The Fair Labor Standards Act of 1938 also gave employers the right to pay workers in certain categories even less than the newly-established minimum—a subminimum wage. As I mention in my book, FIGHT LIKE HELL: The Untold History of American Labor, included among them were disabled workers “whose earning or productive capacity is impaired by age, physical or mental deficiency, or injury.” That subminimum wage remains in effect, and continues to be a source of economic discrimination against disabled workers employed by corporations like Goodwill, Walmart, and others. “I think it’s horrible,” Frances Mablin, a young Black woman with cerebral palsy told Saru Jayaraman, author of One Fair Wage: Ending Subminimum Pay in America. “People with disabilities should be treated as equal to other people.

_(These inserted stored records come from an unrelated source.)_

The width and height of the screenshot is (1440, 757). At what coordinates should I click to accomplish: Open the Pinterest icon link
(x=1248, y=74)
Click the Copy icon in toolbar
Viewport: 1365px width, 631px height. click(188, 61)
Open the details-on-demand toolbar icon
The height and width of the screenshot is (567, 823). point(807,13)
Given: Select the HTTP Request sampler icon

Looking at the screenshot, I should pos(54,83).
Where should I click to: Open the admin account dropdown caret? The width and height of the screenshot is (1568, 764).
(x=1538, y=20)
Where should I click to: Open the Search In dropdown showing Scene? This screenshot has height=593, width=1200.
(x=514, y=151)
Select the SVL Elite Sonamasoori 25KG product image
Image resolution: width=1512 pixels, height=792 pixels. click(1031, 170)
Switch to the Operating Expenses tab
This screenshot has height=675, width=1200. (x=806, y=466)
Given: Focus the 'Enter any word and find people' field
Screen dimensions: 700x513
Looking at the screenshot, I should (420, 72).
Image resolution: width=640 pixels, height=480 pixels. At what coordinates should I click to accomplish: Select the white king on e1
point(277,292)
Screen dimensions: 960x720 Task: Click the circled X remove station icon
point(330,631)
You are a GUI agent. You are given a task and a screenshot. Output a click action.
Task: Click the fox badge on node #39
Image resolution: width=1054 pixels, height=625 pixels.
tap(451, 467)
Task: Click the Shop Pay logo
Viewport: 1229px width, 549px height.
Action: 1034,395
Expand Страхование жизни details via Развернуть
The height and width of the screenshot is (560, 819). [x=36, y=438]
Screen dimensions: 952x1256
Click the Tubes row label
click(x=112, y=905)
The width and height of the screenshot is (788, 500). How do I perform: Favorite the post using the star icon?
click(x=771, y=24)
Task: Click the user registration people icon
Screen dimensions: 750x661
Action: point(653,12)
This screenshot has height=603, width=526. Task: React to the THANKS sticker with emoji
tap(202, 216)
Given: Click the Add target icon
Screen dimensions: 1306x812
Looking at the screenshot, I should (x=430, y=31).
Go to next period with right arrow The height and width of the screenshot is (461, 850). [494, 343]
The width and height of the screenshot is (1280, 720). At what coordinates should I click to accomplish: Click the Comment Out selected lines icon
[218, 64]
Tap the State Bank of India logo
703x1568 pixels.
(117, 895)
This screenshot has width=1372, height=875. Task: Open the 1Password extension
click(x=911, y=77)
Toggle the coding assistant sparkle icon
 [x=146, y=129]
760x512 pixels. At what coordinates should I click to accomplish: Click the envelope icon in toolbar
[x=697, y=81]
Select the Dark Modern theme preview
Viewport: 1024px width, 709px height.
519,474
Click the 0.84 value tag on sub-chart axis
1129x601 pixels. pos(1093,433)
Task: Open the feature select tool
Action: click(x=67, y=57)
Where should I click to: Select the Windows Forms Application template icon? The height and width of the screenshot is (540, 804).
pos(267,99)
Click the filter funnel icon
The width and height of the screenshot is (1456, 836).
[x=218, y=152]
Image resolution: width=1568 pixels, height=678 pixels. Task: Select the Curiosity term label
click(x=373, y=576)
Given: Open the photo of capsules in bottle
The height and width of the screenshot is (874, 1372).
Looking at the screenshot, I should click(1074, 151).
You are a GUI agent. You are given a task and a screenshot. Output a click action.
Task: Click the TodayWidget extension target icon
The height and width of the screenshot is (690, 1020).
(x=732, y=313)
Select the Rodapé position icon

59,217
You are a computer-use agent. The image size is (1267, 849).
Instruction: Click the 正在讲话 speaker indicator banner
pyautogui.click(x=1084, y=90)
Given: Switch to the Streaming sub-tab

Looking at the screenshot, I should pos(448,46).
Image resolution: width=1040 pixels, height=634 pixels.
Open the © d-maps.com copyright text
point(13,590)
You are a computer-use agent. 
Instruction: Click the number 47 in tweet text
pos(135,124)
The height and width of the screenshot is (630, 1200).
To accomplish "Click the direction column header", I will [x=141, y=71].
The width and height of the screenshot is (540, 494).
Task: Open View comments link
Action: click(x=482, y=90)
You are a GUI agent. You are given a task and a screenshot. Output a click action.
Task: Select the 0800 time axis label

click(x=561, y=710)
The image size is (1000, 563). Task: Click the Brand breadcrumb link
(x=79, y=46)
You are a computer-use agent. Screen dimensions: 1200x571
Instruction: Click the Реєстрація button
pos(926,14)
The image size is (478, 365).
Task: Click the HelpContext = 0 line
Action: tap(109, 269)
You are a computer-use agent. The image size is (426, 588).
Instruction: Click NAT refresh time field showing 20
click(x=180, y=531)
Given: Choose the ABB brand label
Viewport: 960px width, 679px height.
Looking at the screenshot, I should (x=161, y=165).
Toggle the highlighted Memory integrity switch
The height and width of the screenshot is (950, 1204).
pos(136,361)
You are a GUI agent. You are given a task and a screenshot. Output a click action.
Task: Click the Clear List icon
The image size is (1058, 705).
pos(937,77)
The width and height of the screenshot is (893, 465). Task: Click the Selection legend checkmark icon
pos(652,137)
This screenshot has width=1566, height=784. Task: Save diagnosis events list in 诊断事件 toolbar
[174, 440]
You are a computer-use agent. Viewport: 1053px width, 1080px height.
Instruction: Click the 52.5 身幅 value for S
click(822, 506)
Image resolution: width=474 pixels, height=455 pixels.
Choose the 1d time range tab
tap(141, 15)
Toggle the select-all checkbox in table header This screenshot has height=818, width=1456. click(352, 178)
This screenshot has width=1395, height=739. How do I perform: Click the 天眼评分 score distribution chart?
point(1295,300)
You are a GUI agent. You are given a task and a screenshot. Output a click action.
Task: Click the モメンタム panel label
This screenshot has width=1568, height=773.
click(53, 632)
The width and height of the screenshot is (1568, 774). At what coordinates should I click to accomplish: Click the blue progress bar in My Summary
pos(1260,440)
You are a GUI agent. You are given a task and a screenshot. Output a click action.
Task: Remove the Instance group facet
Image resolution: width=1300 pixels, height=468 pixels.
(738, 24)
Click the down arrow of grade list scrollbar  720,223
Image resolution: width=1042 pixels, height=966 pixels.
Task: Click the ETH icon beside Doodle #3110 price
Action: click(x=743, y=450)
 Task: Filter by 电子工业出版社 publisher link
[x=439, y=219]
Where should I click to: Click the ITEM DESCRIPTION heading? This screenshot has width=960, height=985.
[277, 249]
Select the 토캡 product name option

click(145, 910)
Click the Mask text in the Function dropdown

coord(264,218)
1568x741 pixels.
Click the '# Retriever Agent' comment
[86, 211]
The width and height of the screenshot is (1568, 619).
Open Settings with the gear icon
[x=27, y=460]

We should get the minimum wage.”

The rise of the gig economy—a tidy term for the app-driven atomization of the modern workforce—has only exacerbated the problems with tipping. It’s not just workers in the restaurant and hospitality industries who depend on tips now; delivery drivers, rideshare app drivers, and other app-based workers who work for companies like Uber, Doordash, Lyft that refuse to acknowledge them as employees (and have poured millions into crushing proposed labor laws that sought to change that). As workers continue to be pushed out of stable employment and into the wilderness of independent contracting and gig work, tips will become more important to even more people—until we do something about it.

Clearly, something’s wrong here, and it shouldn’t take a labor historian to tell you that far too many of the U.S.’s most vulnerable workers are being exploited while their employers skate by scot-free. Until our outdated labor laws are finally updated to reflect the realities of the modern workforce and profit-hogging employers lose their ability to pass the buck (both figuratively and metaphorically) to the customers, tipping will continue to cheat workers out of a fair wage. While some restaurants and cafes have experimented with tip-free models and cities like Chicago have led the way towards abolishing the subminimum wage for tipped workers, there’s still a long way to go before American workers are finally free of the subminimum wage (and even further before we finally get the living wage we really need!). One thing is for sure, though; as activists, organizers, and legislators continue pushing towards this necessary goal, we must ensure that workers aren’t left holding the bill.